FC Nantes : Les dirigeants obligés de dépenser beaucoup pour un joueur décevant

Le FC Nantes connaît actuellement une période particulièrement complexe, tant sur le plan sportif qu’extra-sportif. Avec seulement 6 points glanés en 7 rencontres, les Canaris stagnent à la 15e place de Ligue 1, une position qui suscite l’inquiétude chez les observateurs avertis du championnat.

À cette situation délicate s’ajoute désormais un litige juridique d’envergure. Jocelyn Gourvennec, limogé en mars 2024, a décidé de saisir les Prud’hommes pour contester les conditions de son départ, estimant que son éviction n’était pas justifiée par les résultats obtenus. Cette démarche intervient alors que le club doit déjà composer avec des performances en berne sur le terrain.
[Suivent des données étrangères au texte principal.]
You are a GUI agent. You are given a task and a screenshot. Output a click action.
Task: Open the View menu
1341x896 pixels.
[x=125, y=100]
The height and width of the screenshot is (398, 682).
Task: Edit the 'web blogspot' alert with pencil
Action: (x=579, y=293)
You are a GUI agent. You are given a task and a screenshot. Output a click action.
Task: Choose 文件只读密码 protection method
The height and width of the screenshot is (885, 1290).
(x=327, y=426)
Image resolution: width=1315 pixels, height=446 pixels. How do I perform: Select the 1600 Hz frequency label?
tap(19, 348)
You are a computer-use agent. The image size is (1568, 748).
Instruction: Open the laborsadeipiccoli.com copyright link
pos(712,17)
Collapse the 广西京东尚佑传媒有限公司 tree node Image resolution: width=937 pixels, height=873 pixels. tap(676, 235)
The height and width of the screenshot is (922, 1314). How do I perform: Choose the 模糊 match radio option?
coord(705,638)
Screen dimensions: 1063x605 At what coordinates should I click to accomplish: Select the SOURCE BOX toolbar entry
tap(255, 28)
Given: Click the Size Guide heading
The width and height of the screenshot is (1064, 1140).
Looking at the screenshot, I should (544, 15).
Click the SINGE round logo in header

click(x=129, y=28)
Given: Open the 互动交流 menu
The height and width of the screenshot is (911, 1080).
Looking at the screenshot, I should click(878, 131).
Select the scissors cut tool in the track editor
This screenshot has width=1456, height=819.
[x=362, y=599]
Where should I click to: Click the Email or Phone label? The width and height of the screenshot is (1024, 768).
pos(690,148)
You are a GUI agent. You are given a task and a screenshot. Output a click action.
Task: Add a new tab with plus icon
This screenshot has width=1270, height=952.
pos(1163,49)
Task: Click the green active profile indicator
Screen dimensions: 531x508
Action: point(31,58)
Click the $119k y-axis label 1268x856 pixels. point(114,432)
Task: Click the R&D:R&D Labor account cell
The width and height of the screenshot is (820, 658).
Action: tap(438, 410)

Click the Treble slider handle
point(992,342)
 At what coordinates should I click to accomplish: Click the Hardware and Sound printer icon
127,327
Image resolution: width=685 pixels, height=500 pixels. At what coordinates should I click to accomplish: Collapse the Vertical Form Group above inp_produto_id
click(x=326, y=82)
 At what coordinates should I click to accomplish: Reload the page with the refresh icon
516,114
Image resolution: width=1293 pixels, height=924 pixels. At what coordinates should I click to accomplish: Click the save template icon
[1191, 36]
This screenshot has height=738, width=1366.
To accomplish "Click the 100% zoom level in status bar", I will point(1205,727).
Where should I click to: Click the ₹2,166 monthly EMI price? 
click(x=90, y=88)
Selon les informations de Ouest-France, l’ancien entraîneur réclame la somme de 2 millions d’euros au club nantais. Les avocats de Gourvennec avancent que « l’absence de résultats positifs ne peut en aucun cas justifier son limogeage », arguant que le manque de performance ne constitue pas une faute grave. Cette ligne de défense pourrait s’avérer déterminante si la juridiction prud’homale venait à donner raison à l’ex-technicien.

Le passage de Gourvennec sur le banc nantais fut bref et marqué par un bilan préoccupant : 10 défaites, un match nul et seulement 4 victoires. Arrivé après une expérience mitigée au LOSC, il avait été choisi pour succéder à Pierre Aristouy, sans parvenir à redresser la trajectoire du club. Son départ précipité a laissé place à une situation tendue, désormais portée devant la justice.

Aujourd’hui âgé de 53 ans, Gourvennec a retrouvé un banc de touche, celui du Servette FC. Pourtant, le contentieux avec Nantes reste vif, illustrant sa volonté d’obtenir réparation après ce qu’il considère comme une injustice, malgré des résultats sportifs jugés catastrophiques par la direction.

Si les Prud’hommes tranchent en faveur de Gourvennec, le FC Nantes devra s’acquitter de la somme réclamée, un montant qui pèserait lourdement sur les finances d’un club déjà fragilisé. Cette affaire met en lumière les risques financiers majeurs auxquels s’exposent les clubs lorsqu’ils procèdent à des changements d’entraîneurs sans sécuriser juridiquement les modalités de séparation.

L’issue de ce dossier pourrait avoir des conséquences durables sur la capacité du FC Nantes à investir lors des prochains mercatos. La gestion de ce conflit s’annonce donc déterminante pour l’avenir du club, à l’heure où chaque décision pèse sur la stabilité économique et sportive des Canaris.